千智はそれに笑顔になりいそいそと優也の隣に入り込んで満足そうに微笑む。
「一緒に眠るのっていつ以来だっけ?」
「6年ぶり位」
「そんなに経ってたんだね」
「ん...」
優也は何か気恥ずかしくなってそっぽを向きながら寝転ぶ、すると後ろから千智が抱きついてくる。
背中に柔らかい感触が伝わってきて思わず体を硬直させて千智の方を顔だけ向けて見てみると背中に千智が顔をうずめていた。
「どうしたんだ?」
「怖いの...」
「明日のダンジョンがか?」
「うん、もしかしたら、死んじゃうかもしれないし、本当に、何かあったら」
千智はやはりダンジョンが怖いらしい、仕方ない、ただの女の子だったのが突然異世界に連れて来られて戦えと言われたのだから、これまで耐えただけでも凄いだろう。

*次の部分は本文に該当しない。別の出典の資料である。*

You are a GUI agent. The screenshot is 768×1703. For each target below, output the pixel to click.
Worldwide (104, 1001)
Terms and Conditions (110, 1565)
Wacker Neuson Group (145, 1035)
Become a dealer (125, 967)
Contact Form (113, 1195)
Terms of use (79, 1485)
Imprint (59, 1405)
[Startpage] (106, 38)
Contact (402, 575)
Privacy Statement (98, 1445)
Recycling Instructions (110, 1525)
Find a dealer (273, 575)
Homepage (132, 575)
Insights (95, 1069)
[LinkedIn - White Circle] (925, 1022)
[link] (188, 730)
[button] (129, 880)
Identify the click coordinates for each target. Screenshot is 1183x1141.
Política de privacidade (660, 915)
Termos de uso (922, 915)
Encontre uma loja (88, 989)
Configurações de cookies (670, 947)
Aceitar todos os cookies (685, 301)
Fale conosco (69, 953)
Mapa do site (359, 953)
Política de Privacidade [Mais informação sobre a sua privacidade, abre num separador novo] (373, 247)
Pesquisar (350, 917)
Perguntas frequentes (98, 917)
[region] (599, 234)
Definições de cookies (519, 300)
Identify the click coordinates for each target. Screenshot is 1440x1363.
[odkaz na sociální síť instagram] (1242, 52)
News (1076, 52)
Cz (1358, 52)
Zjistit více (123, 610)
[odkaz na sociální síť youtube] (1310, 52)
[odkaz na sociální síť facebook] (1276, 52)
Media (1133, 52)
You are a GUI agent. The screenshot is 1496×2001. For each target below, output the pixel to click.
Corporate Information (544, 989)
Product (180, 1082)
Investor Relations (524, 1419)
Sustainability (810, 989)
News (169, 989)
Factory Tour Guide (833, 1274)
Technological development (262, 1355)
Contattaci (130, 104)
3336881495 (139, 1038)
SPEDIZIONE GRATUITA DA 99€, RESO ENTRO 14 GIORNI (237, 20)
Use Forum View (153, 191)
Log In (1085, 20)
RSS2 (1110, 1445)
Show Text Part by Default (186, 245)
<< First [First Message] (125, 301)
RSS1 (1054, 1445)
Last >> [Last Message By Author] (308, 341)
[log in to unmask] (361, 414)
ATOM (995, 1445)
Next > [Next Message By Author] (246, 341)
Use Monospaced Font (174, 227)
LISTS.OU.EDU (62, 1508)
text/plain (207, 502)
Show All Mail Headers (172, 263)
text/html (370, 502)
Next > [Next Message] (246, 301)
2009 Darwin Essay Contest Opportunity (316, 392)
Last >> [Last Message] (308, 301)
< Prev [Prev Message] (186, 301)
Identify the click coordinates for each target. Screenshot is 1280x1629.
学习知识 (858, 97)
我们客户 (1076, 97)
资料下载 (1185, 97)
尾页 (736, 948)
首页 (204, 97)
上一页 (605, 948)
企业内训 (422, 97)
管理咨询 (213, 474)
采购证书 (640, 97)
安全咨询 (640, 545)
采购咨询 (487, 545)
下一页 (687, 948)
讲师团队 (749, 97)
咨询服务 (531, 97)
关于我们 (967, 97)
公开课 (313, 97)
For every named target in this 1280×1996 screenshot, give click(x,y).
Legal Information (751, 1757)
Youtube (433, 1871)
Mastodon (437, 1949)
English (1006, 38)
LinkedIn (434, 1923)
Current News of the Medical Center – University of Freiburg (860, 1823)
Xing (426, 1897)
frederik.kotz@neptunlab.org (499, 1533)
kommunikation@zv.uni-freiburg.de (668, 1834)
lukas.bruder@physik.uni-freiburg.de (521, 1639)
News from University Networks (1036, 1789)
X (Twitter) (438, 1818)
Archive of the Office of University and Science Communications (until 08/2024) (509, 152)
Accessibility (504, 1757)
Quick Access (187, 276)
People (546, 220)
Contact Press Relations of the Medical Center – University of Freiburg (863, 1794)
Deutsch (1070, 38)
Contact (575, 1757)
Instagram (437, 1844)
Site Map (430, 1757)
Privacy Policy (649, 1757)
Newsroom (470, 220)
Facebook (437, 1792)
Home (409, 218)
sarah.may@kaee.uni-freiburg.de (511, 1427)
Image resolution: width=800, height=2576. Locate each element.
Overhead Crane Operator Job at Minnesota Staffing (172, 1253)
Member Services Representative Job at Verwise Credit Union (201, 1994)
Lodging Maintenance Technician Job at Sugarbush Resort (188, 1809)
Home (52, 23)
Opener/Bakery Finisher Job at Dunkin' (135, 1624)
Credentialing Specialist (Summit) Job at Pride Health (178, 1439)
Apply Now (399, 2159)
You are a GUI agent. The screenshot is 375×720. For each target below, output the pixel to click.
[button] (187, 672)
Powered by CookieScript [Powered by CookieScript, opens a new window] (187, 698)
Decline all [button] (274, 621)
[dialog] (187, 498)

優也は千智の心情を理解して、そして決心して千智に告げる。
「なら俺が守ってやる」
「え?」
「俺が、千智を守ってやる」
「でも、そうしたらゆう君が」
「お前治癒師だろ?なら俺が傷ついた時は千智が癒してくれればいい...
それに」
「それに?」
優也は振り向き千智の目を真っ直ぐに見ながら言葉を続ける。
「こっち来てから千智に守ってもらってばっかりだったからな、そのお返しだ」
「ゆう君...私...」
「いいよ、それに俺も守られてばっかりはなんだし、男だからな、守ってやってなんぼだろ?」
優也が少しカッコつけながら言うと千智は笑い出してしまう。
「なんだよ、なんで笑うんだよ?」
「いや、ゆう君カッコつけるからなんか笑えてきちゃって」
「なんだよ、恥ずかしいじゃねぇか」
優也はまた恥ずかしさでそっぽ向こうとすると千智がまた抱きついてきた。
「ありがとう、ゆう君、もう大丈夫」
「そっか」
「でも...」
「でも?」
千智は少し頬を染めて回している腕に力を入れて優也を上目遣いで見つめる。
「今だけ、こうさせて?」
それから優也は千智のお願いを断らないで千智が寝るまでその髪を撫でてあげていた。
千智が腕の中で眠りに着いたのを確認すると優也は千智に囁きかける。
「必ず、守ってやるからな...」
夜は更けて、そしてダンジョン探索当日、皆はやる気をみなぎらせその足をダンジョンの中に踏み込んで行く。